セミナーで武久先生・仲井先生の話を聞いていたら、誤嚥性肺炎に対し、受け入れ能力とアウトカムで評価したら、非常に努力している地域包括ケア病床や療養病床はもっと高い評価を受けていいように思えて仕方なくなった。

CBnewsの記事(新入院確保へ3つの「広げる」と地域とのバランス - CBnewsマネジメント)でも書いたが、大学病院で誤嚥性肺炎を診ることが悪いといいたいのではない。地域から請われ、救急医療に尽力している病院なども少なくないからだ。ただし、DPC制度下、大学病院は医療機関別係数が高く、大学病院に長期間入院していれば、医療費は相対的に高くなっている可能性がある。ちなみに大学病院本院の誤嚥性肺炎の平均在院日数は20日を超えている。入院初期は大学病院で診るとしても、状態に応じて、周囲の急性期病院に転院させるといった対応もできるのではないだろうか。(送る側・受け入れる側、双方に負担がかかることも十分承知しているが、すでにそういった対応をしている地域があることも知っている)
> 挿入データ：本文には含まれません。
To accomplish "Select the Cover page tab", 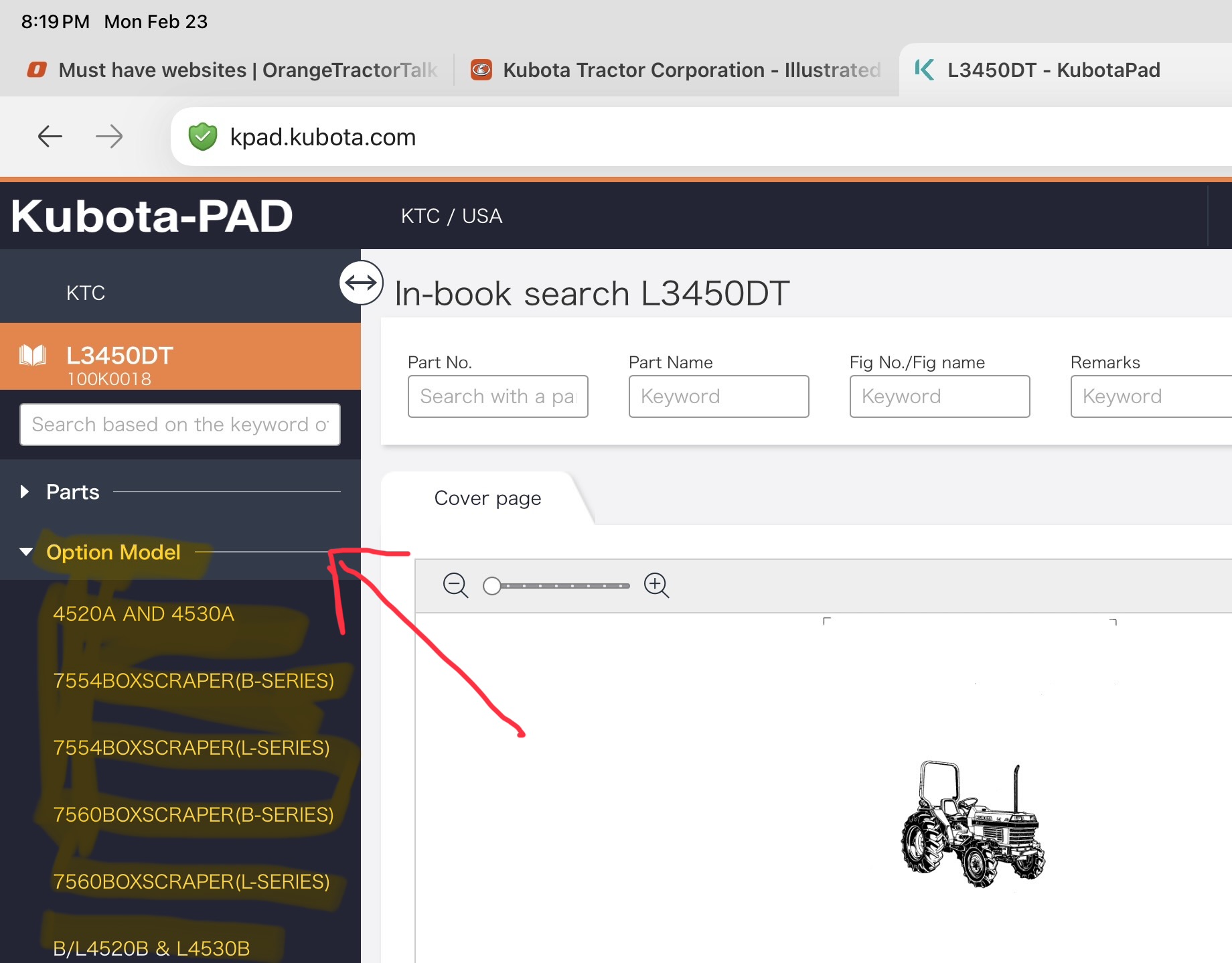I will coord(487,498).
中林先生は看護配置から内容に重きを置いた評価になるだろうと言っていた。また、多摩川病院の矢野先生は、数年前まで全床介護療養だった病院で、地域包括ケア病床等に機能転換し、軽度~中等度の急性疾患は診れるようになったとおっしゃっていた。

地域包括ケア病床や療養病床で診ている患者と同じ疾患・病期・病態の患者を7対1・10対1等の急性期病棟で診ている場合の評価は下がっても仕方ないように思うが、次の改定までに議論に耐えうるデータが出て来るだろうか。中途半端なデータでは、強い反発も想定されるだけに、質的に充実したデータを示すことが求められるはずだ。

昨日のセミナー、貴重な機会をいただけたことに感謝するとともに、自分以外の4人の先生の話が非常に参考になった。(ただ、内容を微妙に変えながらの3日連続セミナーは、ちょっと体力的にきつかった)

2017/09/22

需要減少時代における新入院患者確保戦略展開の留意点

CBnewsに新入院患者の確保に関する記事を掲載いただいた。
とは言っても、よくありがちな「集患戦略」というような視点ではなく、医療需要減少時代における戦略展開の留意点を述べさせてもらった。データ分析も独特な観点のものを示したつもりだ。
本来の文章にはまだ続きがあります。